# EXERCISE
What is needed is an exact repetition of the lines from the first one in the data through the line with "Privacidad (1286, 1291)", with no pictures.

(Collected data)
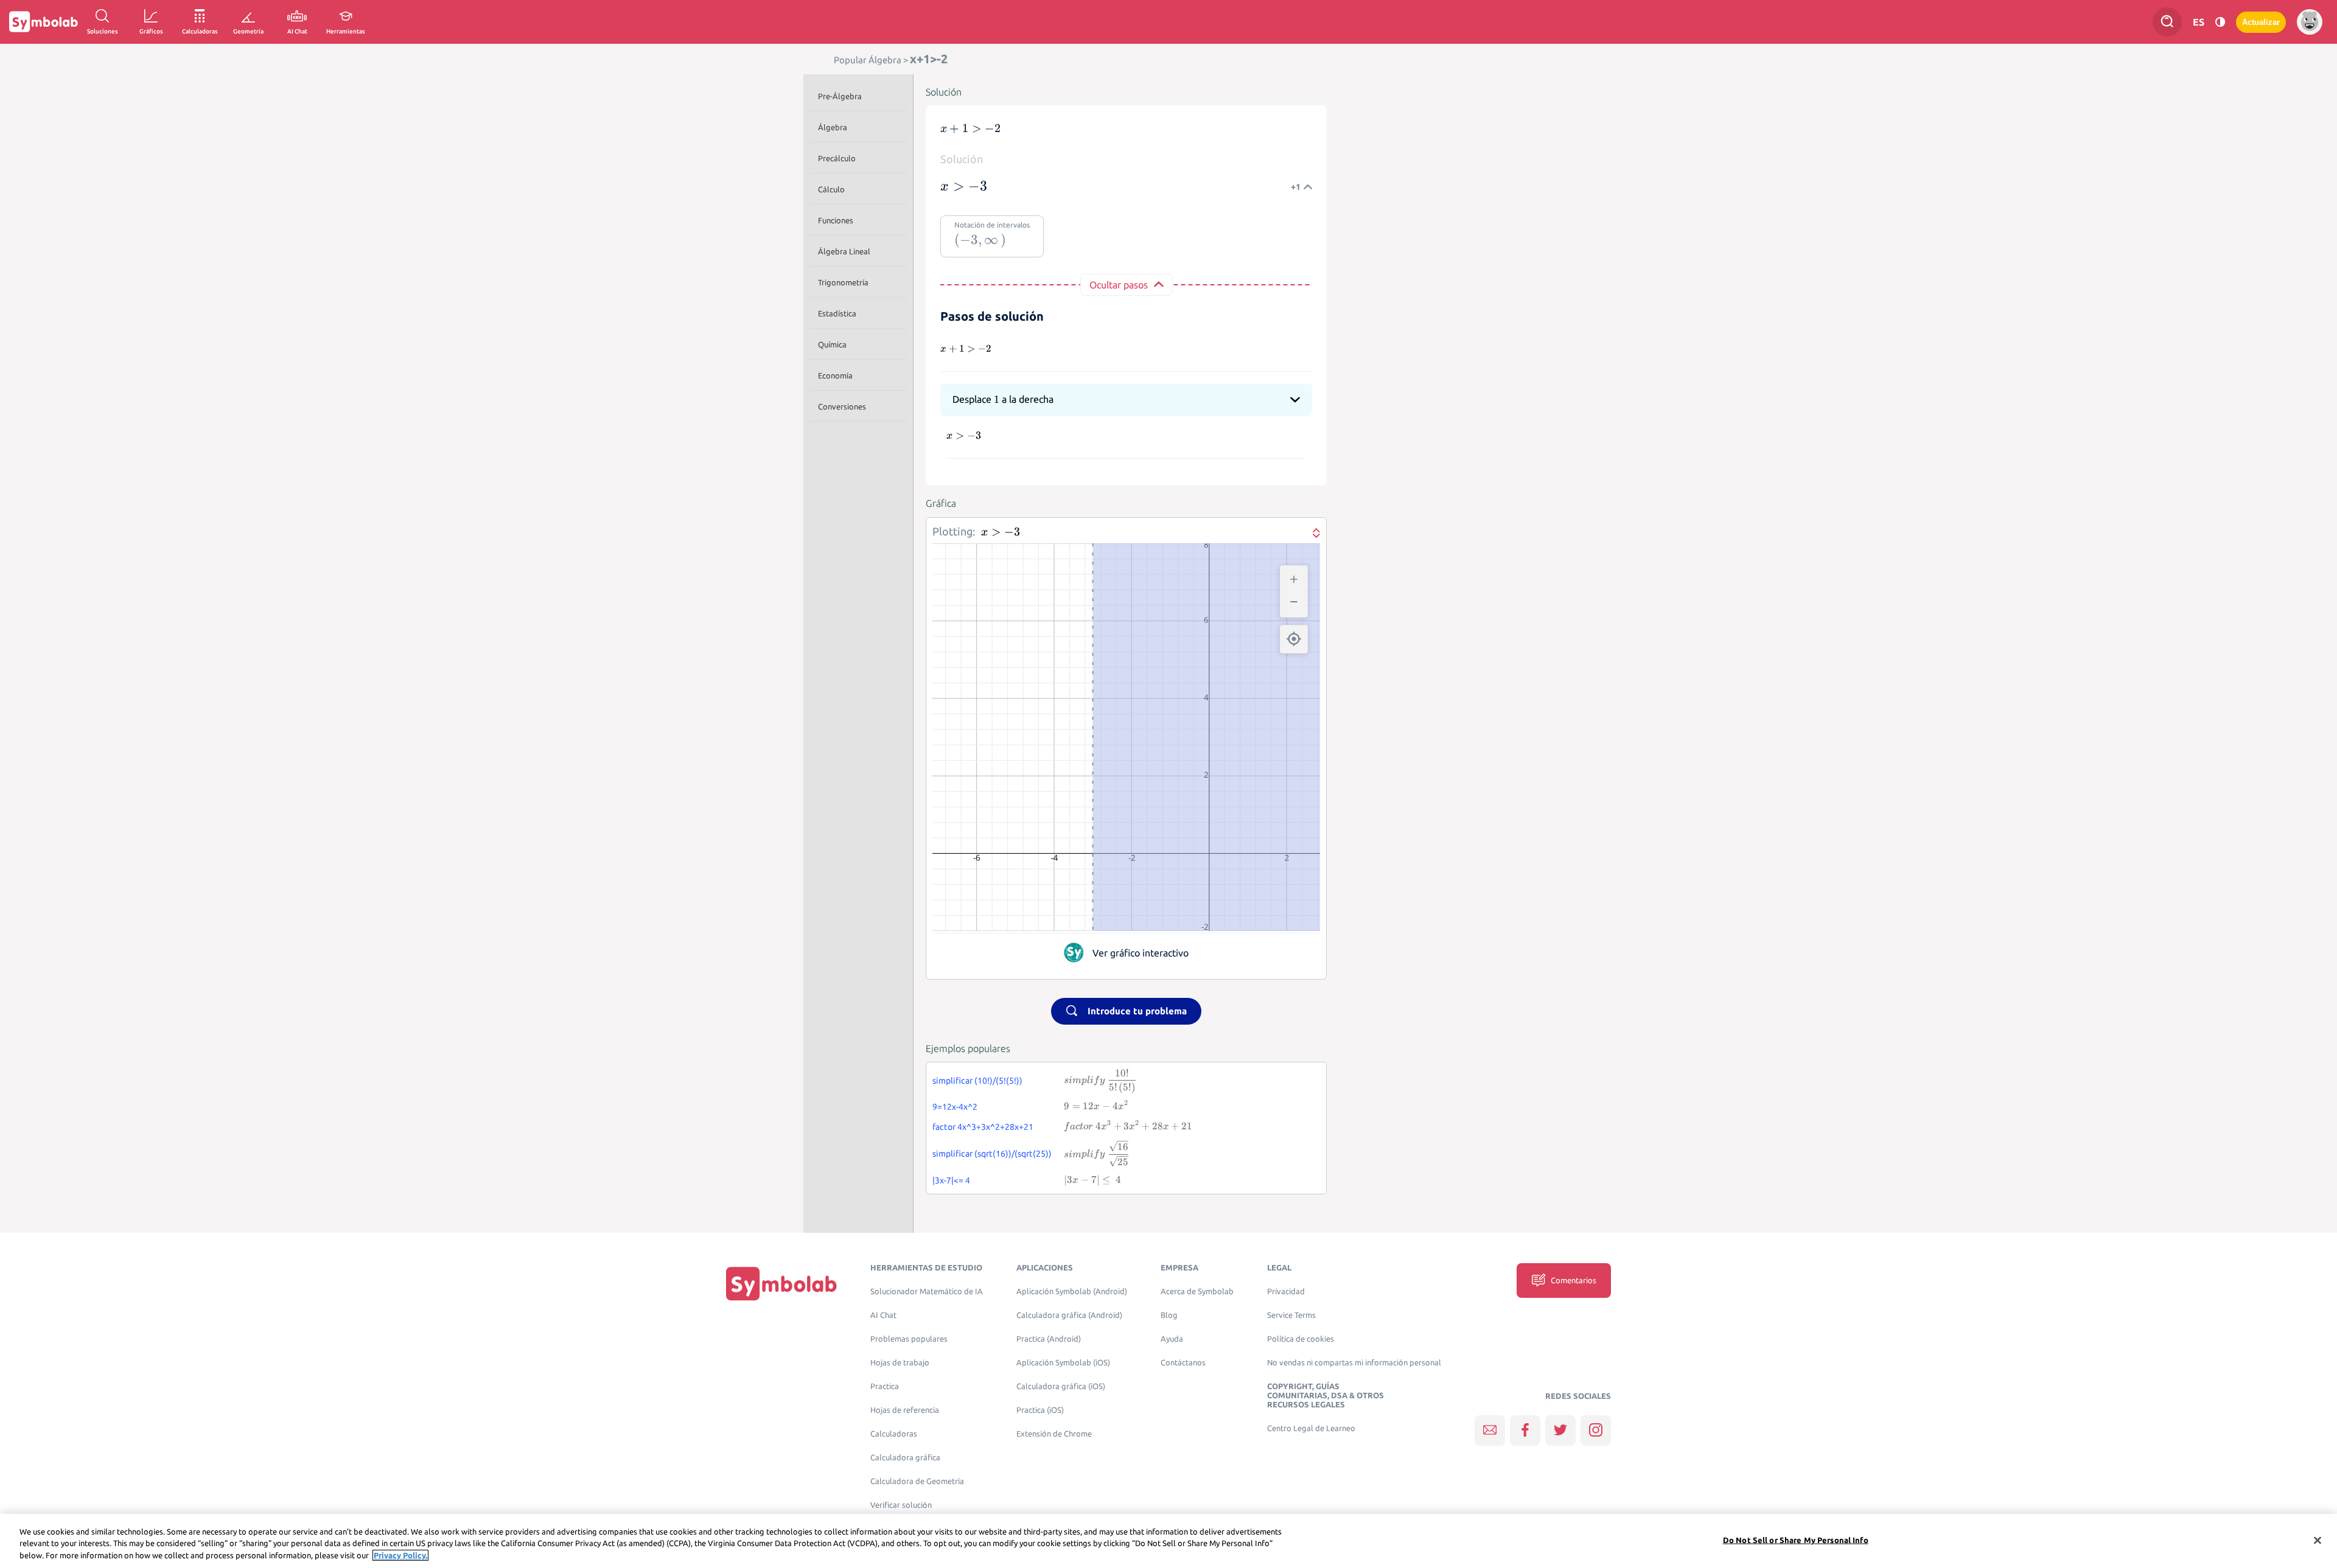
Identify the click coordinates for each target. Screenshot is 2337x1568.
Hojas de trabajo (899, 1362)
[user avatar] (2309, 22)
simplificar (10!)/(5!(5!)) (977, 1080)
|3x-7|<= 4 (951, 1180)
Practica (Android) (1048, 1338)
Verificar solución (901, 1505)
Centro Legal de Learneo (1311, 1428)
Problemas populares (909, 1338)
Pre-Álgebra (840, 96)
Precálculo (837, 158)
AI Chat (883, 1315)
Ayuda (1172, 1338)
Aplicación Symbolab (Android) (1071, 1291)
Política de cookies (1300, 1338)
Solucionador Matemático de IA (926, 1291)
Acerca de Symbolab (1197, 1291)
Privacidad (1286, 1291)
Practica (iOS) (1040, 1410)
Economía (835, 375)
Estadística (837, 313)
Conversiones (842, 406)
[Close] (2317, 1540)
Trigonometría (843, 282)
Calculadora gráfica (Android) (1069, 1315)
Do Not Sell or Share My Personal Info (1795, 1539)
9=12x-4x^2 (954, 1107)
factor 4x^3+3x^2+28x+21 (982, 1127)
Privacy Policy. (400, 1555)
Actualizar (2261, 22)
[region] (1168, 1541)
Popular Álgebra (867, 60)
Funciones (835, 220)
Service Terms (1291, 1315)
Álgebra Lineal (844, 251)
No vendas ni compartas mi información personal (1354, 1362)
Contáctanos (1183, 1362)
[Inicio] (781, 1283)
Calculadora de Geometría (917, 1481)
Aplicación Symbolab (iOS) (1063, 1362)
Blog (1169, 1315)
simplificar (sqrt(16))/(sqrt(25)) (992, 1153)
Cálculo (831, 189)
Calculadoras (893, 1433)
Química (832, 344)
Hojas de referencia (904, 1410)
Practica (884, 1386)
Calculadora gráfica (905, 1457)
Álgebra (832, 127)
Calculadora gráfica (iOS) (1060, 1386)
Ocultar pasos (1118, 284)
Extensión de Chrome (1054, 1433)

# RESULT FOR THIS EXERCISE
Identify the click coordinates for each target. Screenshot is 2337x1568.
Hojas de trabajo (899, 1362)
[user avatar] (2309, 22)
simplificar (10!)/(5!(5!)) (977, 1080)
|3x-7|<= 4 (951, 1180)
Practica (Android) (1048, 1338)
Verificar solución (901, 1505)
Centro Legal de Learneo (1311, 1428)
Problemas populares (909, 1338)
Pre-Álgebra (840, 96)
Precálculo (837, 158)
AI Chat (883, 1315)
Ayuda (1172, 1338)
Aplicación Symbolab (Android) (1071, 1291)
Política de cookies (1300, 1338)
Solucionador Matemático de IA (926, 1291)
Acerca de Symbolab (1197, 1291)
Privacidad (1286, 1291)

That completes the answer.